Saved data entries:

☆ ☆ ☆ ☆

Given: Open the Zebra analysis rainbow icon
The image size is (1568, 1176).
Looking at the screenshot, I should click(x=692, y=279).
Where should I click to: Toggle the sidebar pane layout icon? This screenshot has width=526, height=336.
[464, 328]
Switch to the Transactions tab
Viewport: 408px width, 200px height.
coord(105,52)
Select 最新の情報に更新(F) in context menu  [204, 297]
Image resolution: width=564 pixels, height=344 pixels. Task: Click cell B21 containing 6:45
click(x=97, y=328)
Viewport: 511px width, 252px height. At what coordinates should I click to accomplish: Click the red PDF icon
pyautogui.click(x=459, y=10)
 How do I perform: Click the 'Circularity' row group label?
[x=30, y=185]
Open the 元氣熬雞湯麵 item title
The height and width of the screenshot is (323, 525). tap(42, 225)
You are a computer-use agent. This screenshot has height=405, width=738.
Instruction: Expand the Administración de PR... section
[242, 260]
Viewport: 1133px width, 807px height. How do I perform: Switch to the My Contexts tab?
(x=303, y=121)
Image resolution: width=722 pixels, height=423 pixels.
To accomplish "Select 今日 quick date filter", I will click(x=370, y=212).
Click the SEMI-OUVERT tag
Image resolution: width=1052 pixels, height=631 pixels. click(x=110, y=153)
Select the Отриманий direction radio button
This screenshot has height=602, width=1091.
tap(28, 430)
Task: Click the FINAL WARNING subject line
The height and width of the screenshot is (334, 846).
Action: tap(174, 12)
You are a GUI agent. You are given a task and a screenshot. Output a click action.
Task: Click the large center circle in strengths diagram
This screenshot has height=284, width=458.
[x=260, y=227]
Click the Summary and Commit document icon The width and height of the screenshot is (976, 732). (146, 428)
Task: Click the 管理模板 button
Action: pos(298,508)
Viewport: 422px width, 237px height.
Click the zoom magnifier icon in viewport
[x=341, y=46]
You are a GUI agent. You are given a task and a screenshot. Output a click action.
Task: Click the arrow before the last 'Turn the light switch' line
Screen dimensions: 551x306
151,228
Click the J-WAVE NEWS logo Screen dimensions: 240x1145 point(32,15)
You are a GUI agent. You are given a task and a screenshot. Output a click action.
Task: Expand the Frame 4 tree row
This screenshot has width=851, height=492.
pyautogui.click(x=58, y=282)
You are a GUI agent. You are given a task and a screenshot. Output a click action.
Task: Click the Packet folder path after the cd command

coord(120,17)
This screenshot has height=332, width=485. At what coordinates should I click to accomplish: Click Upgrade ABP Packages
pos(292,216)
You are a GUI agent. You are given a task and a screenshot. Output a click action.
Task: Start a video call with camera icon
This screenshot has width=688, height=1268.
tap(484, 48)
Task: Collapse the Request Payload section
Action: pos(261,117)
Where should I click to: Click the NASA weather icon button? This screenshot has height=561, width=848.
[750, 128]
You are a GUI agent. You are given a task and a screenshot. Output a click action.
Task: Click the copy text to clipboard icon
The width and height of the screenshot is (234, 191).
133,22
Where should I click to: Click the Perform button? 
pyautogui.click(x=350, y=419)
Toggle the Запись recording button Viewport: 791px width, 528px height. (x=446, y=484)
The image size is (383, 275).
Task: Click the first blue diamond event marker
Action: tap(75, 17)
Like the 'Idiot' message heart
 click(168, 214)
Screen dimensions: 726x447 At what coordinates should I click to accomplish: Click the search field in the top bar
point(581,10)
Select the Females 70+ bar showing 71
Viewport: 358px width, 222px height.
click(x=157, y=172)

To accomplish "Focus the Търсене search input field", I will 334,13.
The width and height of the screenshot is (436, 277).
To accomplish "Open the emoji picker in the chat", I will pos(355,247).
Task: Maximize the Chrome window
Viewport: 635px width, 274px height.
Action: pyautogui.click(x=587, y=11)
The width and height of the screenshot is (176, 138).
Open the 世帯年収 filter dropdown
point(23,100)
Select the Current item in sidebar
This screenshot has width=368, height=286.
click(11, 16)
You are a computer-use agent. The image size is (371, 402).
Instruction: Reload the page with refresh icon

☆ ☆ ☆ ☆

The problem:
Look above for the line with "This screenshot has height=284, width=458." and the line with "Viewport: 422px width, 237px height."; transcribe both and all lines in between, exactly, and nothing else.

Solution for this exercise:
This screenshot has height=284, width=458.
[x=260, y=227]
Click the Summary and Commit document icon The width and height of the screenshot is (976, 732). (146, 428)
Task: Click the 管理模板 button
Action: pos(298,508)
Viewport: 422px width, 237px height.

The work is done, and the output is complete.